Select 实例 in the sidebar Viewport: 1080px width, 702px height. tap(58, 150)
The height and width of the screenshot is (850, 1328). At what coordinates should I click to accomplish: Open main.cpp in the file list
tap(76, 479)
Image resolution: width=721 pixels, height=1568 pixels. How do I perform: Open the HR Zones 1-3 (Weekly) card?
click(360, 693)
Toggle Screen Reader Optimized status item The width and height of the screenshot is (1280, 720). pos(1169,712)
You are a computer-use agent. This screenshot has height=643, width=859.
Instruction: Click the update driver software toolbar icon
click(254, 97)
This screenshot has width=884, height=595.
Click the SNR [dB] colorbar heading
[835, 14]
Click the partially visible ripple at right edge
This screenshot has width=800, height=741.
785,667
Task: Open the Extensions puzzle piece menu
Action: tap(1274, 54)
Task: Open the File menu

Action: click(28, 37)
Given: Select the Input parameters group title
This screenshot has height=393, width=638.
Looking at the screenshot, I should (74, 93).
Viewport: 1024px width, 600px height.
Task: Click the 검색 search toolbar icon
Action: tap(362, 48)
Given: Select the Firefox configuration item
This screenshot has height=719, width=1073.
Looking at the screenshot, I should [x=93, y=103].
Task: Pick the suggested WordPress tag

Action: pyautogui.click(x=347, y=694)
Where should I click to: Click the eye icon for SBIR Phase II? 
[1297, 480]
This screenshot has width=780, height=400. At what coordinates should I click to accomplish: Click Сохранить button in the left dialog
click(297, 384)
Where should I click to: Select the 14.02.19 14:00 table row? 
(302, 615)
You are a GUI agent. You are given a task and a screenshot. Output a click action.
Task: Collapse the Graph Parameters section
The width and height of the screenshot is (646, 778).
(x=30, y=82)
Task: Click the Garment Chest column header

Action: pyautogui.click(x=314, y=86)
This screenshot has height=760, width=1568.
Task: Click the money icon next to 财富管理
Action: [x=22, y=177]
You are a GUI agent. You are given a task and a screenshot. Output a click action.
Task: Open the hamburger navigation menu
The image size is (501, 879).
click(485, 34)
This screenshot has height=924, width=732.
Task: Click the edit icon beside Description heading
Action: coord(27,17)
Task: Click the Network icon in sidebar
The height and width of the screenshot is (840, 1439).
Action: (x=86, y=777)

● **What to do**: The answer must be a single number: how many lines of the data include the string "item".

● **Your solution**: 2